Reduce segment count
To improve search performance, you must keep the number of segments under control. Lucene’s IndexSearcher searches over all of the segments in a shard to find the ‘size’ best results.
Having one segment per shard provides optimal performance with respect to search latency. You can configure an index to have multiple shards in order to avoid very large shards and achieve more parallelism.
You can control the number of segments by choosing a larger refresh interval or during indexing by asking OpenSearch to slow down segment creation by disabling the refresh interval.
Warm up the index
Native library indexes are constructed during indexing, but they’re loaded into memory during the first search. In Lucene, each segment is searched sequentially (so, for k-NN, each segment returns up to k nearest neighbors of the query point). The top size
results, ranked by score, are returned from all segment-level results within a shard (a higher score indicates a better result).
Once a native library index is loaded (native library indexes are loaded outside of the OpenSearch JVM), OpenSearch caches them in memory.
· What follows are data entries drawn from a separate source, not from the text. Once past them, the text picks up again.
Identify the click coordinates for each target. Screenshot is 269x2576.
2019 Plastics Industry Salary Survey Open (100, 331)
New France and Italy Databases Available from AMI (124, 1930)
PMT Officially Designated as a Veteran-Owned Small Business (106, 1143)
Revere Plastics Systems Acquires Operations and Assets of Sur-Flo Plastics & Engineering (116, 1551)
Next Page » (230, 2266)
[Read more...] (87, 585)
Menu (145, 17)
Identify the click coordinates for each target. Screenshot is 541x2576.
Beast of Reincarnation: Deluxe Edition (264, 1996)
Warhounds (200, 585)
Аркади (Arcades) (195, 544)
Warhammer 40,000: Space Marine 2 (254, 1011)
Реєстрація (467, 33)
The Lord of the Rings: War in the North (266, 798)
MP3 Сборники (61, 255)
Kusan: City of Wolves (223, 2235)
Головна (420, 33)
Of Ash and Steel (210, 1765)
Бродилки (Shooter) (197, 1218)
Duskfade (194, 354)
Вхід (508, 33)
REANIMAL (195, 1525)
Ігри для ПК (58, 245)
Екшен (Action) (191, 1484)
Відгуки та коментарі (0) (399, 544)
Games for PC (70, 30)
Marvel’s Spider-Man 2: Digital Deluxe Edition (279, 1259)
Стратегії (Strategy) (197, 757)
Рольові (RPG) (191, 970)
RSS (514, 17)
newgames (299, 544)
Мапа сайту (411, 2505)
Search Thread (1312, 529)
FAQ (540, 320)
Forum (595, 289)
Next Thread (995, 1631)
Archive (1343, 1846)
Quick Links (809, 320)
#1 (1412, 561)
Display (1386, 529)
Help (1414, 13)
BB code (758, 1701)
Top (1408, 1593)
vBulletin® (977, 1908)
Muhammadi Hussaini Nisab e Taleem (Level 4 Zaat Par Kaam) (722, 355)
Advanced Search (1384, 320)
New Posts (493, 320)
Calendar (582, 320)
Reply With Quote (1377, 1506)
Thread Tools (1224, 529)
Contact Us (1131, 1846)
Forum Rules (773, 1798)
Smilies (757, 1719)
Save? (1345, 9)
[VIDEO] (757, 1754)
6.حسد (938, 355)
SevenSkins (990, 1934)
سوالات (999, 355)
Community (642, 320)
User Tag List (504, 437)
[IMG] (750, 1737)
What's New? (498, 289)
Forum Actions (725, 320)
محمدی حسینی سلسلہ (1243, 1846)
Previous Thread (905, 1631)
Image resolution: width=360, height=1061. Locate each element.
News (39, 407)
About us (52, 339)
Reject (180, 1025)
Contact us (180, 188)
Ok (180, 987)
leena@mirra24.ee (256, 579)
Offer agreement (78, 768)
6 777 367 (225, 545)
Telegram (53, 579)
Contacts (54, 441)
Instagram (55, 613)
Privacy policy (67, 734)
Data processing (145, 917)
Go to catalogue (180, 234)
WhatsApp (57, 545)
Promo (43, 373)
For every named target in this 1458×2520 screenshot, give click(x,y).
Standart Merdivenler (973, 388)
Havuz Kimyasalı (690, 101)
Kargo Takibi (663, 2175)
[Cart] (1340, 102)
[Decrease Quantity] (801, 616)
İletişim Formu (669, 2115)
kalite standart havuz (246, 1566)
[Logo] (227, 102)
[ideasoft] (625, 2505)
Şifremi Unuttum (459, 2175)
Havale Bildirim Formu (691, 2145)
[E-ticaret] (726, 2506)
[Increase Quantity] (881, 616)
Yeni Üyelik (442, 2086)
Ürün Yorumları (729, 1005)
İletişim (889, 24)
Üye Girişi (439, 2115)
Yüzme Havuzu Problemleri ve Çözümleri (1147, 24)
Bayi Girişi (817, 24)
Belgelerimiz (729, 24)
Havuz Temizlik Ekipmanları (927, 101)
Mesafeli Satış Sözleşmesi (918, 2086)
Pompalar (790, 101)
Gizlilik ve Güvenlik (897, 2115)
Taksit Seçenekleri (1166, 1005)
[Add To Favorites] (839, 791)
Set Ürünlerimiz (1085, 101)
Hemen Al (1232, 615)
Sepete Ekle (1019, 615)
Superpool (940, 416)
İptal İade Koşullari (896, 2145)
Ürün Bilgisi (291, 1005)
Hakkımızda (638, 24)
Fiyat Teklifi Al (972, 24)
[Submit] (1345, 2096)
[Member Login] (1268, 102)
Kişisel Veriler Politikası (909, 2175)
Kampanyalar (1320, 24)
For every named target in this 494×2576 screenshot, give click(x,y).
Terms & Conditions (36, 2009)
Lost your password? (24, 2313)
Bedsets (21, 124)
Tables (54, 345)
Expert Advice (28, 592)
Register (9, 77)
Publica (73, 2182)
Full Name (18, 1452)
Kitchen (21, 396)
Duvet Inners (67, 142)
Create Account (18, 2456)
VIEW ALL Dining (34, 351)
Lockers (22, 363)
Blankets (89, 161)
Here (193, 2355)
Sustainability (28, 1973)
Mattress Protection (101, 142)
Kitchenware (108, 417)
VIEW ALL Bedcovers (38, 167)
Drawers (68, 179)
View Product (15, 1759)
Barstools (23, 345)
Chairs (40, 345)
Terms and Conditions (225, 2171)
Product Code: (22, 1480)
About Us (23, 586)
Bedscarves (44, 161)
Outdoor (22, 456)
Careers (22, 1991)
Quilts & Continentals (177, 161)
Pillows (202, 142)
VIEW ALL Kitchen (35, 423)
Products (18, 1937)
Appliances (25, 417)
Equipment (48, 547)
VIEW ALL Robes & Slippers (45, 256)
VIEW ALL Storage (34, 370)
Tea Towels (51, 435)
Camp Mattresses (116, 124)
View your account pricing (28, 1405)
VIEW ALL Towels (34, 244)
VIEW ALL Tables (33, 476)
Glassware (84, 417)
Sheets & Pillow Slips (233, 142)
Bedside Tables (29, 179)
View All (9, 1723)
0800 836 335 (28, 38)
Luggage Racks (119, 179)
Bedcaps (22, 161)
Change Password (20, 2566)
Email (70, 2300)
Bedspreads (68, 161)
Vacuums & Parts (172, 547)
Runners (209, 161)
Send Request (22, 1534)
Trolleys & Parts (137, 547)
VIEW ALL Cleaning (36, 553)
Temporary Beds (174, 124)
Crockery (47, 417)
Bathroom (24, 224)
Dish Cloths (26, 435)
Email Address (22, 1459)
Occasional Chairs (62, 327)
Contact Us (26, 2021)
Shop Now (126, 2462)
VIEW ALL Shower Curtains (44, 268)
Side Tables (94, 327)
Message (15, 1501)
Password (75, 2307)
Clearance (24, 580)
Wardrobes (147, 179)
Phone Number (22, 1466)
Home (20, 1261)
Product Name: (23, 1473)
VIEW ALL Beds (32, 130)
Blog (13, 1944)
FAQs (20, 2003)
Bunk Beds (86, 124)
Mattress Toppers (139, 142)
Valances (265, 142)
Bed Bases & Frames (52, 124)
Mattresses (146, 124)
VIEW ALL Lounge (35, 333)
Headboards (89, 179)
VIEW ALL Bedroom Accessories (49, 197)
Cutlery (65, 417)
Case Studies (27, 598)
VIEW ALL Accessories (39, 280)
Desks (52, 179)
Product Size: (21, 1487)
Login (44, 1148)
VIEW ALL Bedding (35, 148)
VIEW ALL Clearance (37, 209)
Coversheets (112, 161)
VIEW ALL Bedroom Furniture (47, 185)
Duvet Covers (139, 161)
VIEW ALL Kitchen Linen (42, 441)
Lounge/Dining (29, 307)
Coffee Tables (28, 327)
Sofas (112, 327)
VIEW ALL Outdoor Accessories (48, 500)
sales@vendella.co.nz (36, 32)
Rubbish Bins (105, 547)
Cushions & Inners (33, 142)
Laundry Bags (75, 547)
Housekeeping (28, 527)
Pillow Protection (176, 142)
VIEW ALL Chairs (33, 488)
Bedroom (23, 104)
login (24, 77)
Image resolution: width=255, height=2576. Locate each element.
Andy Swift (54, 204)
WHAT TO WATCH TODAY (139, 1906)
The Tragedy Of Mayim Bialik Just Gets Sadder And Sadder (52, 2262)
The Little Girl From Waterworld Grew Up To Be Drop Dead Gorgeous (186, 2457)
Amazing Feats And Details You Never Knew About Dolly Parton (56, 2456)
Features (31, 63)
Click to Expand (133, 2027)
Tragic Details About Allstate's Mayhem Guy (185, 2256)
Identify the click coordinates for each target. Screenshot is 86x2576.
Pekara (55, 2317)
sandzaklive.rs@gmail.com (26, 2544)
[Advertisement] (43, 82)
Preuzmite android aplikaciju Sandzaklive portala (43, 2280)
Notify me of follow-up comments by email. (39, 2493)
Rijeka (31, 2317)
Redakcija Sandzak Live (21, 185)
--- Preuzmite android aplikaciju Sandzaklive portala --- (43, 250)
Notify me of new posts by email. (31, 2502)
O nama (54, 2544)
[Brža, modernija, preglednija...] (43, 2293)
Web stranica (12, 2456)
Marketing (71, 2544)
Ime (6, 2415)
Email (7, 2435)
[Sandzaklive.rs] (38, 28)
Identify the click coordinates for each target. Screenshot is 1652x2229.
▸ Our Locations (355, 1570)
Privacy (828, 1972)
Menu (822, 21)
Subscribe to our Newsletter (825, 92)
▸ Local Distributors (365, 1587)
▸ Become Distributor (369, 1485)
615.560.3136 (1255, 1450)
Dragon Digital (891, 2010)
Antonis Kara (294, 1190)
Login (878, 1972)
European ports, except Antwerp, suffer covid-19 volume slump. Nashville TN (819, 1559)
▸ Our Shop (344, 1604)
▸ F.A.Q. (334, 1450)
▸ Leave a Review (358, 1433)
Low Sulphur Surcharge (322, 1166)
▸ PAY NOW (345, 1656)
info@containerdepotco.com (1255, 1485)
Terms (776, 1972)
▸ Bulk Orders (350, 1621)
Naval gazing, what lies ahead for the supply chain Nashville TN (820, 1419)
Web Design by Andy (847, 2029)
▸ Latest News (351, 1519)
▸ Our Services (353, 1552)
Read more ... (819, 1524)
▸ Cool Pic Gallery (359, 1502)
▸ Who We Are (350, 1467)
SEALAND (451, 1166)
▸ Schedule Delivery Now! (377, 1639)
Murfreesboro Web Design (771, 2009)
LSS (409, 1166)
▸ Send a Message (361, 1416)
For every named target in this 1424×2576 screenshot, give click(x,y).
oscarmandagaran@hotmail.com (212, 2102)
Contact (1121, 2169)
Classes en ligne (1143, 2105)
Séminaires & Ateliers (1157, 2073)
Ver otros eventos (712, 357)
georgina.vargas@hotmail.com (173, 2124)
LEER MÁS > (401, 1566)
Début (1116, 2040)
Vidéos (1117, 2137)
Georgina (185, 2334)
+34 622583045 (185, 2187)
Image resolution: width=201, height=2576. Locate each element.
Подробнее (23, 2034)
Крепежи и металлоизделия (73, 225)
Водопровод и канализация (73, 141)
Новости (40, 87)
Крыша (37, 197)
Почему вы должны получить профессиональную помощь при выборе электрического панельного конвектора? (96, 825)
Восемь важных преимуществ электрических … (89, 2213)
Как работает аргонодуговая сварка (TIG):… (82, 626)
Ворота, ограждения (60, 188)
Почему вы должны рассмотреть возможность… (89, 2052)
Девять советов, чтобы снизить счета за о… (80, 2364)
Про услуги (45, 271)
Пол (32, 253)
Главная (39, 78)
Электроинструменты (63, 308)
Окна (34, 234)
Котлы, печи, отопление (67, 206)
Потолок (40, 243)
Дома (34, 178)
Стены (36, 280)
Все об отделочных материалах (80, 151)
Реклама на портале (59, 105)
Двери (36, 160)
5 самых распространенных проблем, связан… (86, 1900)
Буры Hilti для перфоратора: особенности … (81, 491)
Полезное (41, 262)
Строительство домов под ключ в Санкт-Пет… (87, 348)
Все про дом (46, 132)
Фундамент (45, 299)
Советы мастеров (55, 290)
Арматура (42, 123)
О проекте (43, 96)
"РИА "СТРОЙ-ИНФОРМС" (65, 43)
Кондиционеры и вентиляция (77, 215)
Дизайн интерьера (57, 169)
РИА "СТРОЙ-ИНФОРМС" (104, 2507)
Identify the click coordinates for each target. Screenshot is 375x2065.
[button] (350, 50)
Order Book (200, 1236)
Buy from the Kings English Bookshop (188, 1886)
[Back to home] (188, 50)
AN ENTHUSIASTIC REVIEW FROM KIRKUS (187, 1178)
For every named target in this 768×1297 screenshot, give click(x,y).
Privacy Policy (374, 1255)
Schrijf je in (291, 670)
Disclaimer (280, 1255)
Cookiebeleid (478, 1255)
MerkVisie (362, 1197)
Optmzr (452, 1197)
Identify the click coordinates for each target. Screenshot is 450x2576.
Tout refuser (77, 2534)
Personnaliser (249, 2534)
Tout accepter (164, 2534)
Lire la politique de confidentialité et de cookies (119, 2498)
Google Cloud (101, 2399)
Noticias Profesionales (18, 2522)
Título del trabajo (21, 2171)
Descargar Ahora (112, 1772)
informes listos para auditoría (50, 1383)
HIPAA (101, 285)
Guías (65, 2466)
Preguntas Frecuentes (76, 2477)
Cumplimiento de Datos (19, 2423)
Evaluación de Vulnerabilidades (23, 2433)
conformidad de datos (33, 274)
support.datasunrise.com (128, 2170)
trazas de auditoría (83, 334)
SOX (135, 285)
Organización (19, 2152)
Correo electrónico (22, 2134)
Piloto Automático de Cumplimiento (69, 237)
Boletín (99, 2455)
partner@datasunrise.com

Initial queries are expensive and complete in a few seconds, while subsequent queries are faster and complete in milliseconds (assuming that the k-NN circuit breaker isn’t triggered).
To avoid this latency penalty during your first queries, you can use the warmup API operation on the indexes you want to search:
GET /_plugins/_knn/warmup/index1,index2,index3?pretty
{
"_shards" : {
"total" : 6,
"successful" : 6,
"failed" : 0
}
}
The warmup API operation loads all native library indexes for all shards (primaries and replicas) for the specified indexes into the cache, so there’s no penalty for loading native library indexes during initial searches.
This API operation only loads the segments of active indexes into the cache. If a merge or refresh operation finishes after the API runs, or if you add new documents, you need to rerun the API to load those native library indexes into memory.
Avoid reading stored fields
If your use case only involves reading the IDs and scores of the nearest neighbors, you can disable the reading of stored fields, which saves time that would otherwise be spent retrieving the vectors from stored fields.